To generate test cases for the "Quadruplet Primes" problem, we need to ensure that we generate valid inputs within the specified range and also handle multiple datasets. Here is a test case generator function for this problem:

```python
import random

def generate_primes_up_to(n):
    """ Helper function to generate all prime numbers up to n using the Sieve of Eratosthenes. """
    sieve = [True] * (n + 1)
    sieve[0] = sieve[1] = False  # 0 and 1 are not primes
    for start in range(2, int(n**0.5) + 1):
        if sieve[start]:
            for multiple in range(start * start, n + 1, start):
                sieve[multiple] = False
    return [num for num, is_prime in enumerate(sieve) if is_prime]

def find_quadruplet_primes(primes):
    """ Helper function to find all quadruplet primes from the list of primes. """
    quadruplet_primes = []
    prime_set = set(primes)
    for prime in primes:
        if prime + 2 in prime_set and prime + 6 in prime_set and prime + 8 in prime_set:
            quadruplet_primes.append(prime + 8)
    return quadruplet_primes

def tcgen():
    # Number of datasets
    num_datasets = random.randint(1, 2000)
    
    # Generate a list of datasets
    datasets = [random.randint(13, 10000000) for _ in range(num_datasets)]
    
    # Append 0 at the end to indicate the end of input
    datasets.append(0)
    
    # Generate all primes up to the maximum value in the datasets
    max_n = max(datasets)
    primes = generate_primes_up_to(max_n)
    
    # Find all quadruplet primes
    quadruplet_primes = find_quadruplet_primes(primes)
    
    # Function to find the largest quadruplet prime less than or equal to n
    def largest_quadruplet_prime(n):
        for qp in reversed(quadruplet_primes):
            if qp <= n:
                return qp
        return None
    
    # Generate outputs for each dataset
    outputs = [largest_quadruplet_prime(n) for n in datasets if n != 0]
    
    return datasets, outputs

# Example of usage:
datasets, outputs = tcgen()
print("Sample Input:")
print("\n".join(map(str, datasets)))
print("Sample Output:")
print("\n".join(map(str, outputs)))
```

### Explanation:

1. **generate_primes_up_to**: This helper function generates all prime numbers up to a given number \( n \) using the Sieve of Eratosthenes.
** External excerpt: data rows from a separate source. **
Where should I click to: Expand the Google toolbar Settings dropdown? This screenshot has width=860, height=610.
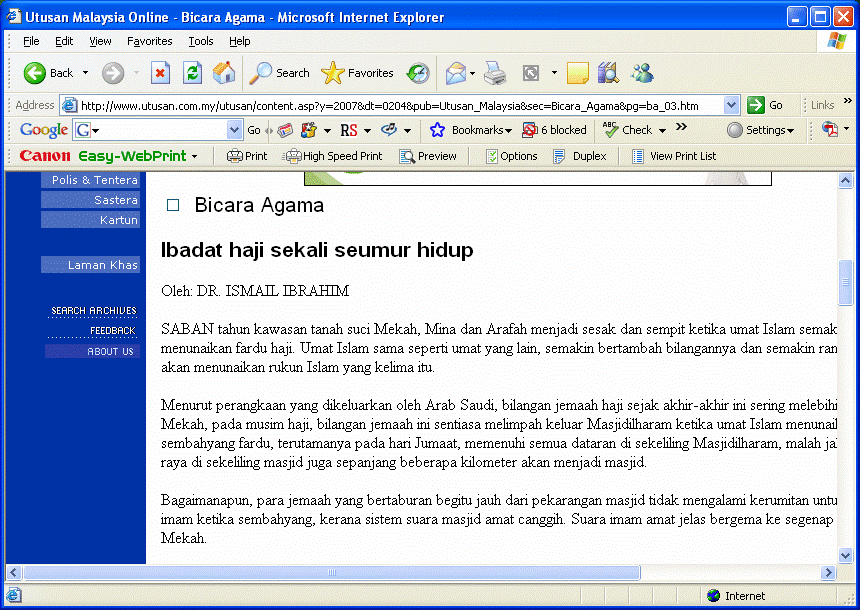point(761,130)
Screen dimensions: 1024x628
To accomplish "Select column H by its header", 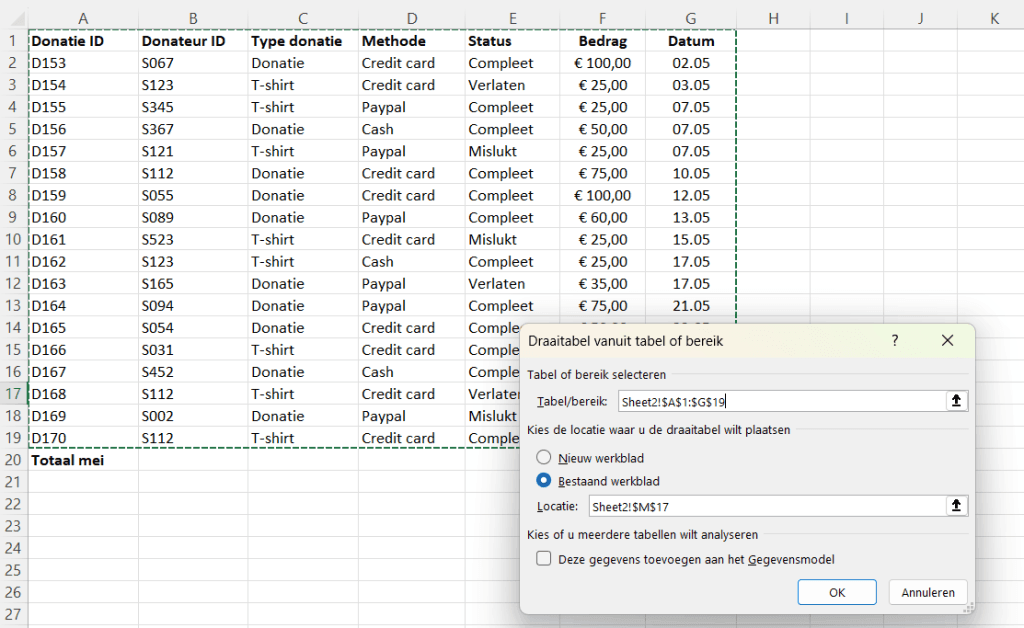I will click(x=773, y=18).
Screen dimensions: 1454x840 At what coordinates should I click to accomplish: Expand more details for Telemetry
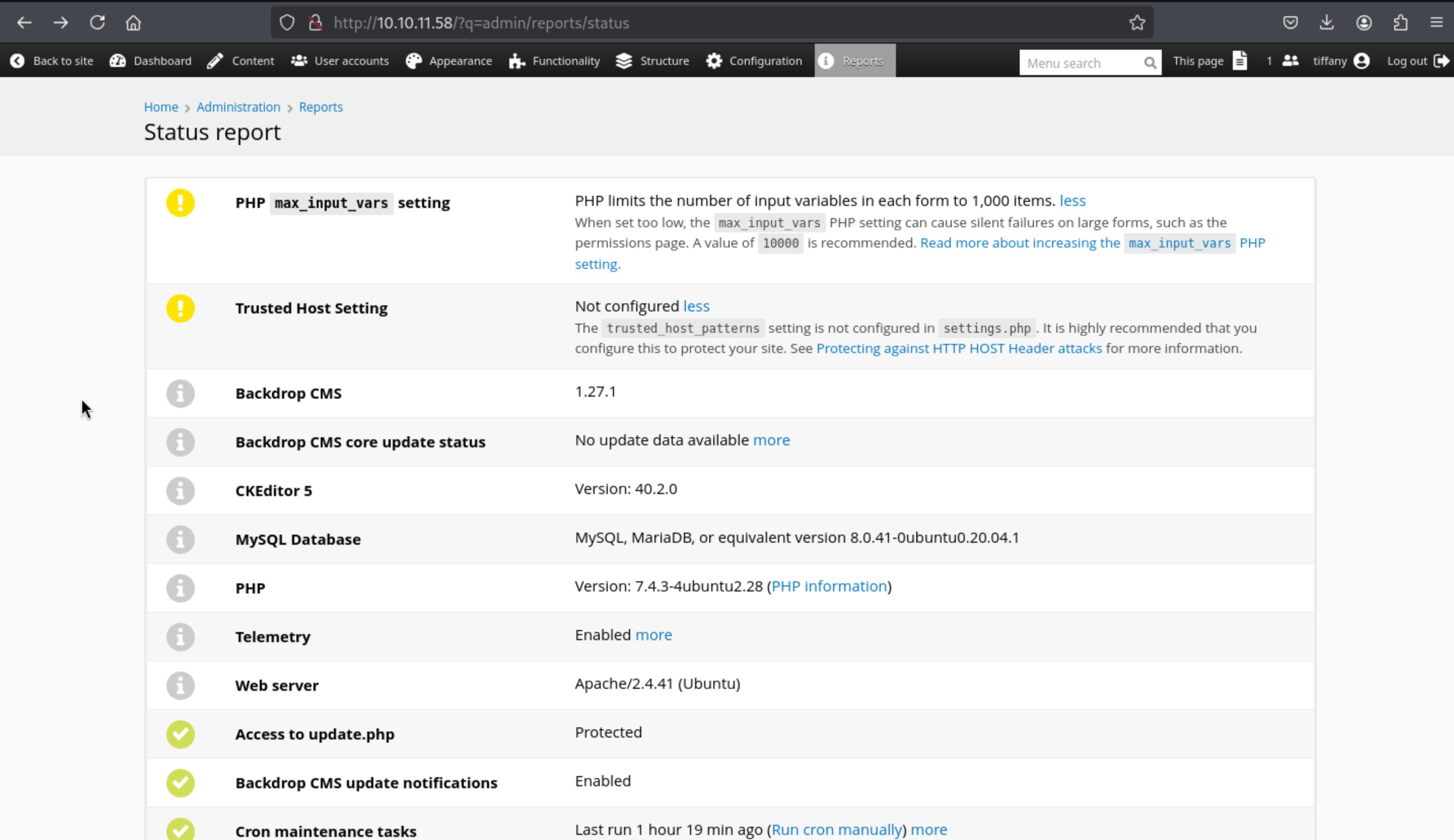click(653, 635)
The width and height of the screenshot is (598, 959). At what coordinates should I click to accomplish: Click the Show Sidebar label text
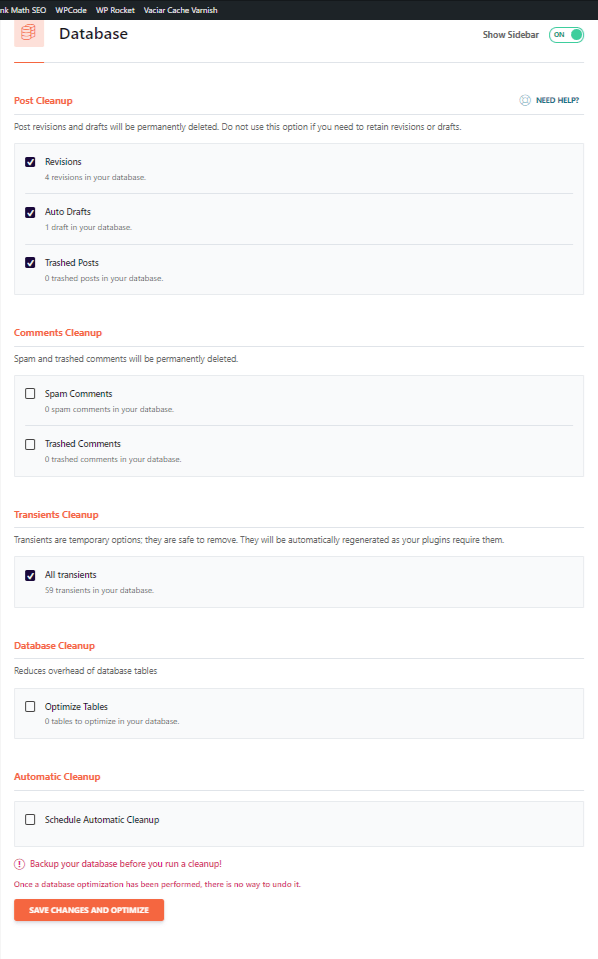pos(511,35)
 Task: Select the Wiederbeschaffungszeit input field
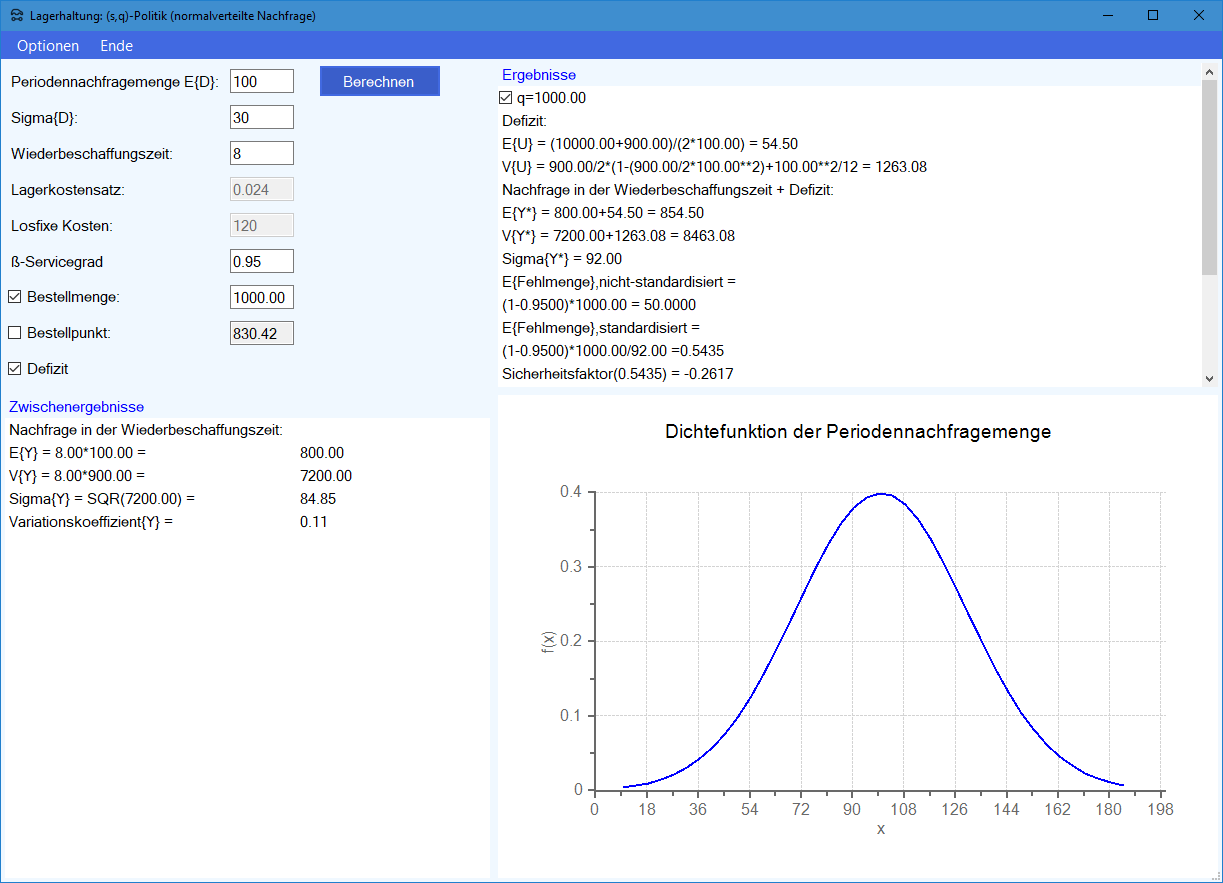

2. **find_quadruplet_primes**: This helper function finds all quadruplet primes from a list of prime numbers. It returns a list of the largest numbers in each quadruplet.

3. **tcgen**: This function:
    - Randomly decides the number of datasets (between 1 and 2000).
    - Generates random values of \( n \) for each dataset within the given range (13 to 10,000,000).
    - Ensures the end of input with a 0.
    - Uses the helper functions to generate all necessary primes and find the quadruplet primes.
    - For each dataset value, finds the largest quadruplet prime that is less than or equal to \( n \) and prepares the output.

This generator provides both the input datasets and the corresponding outputs. You can use the generated inputs to test your solution and verify its correctness against the outputs.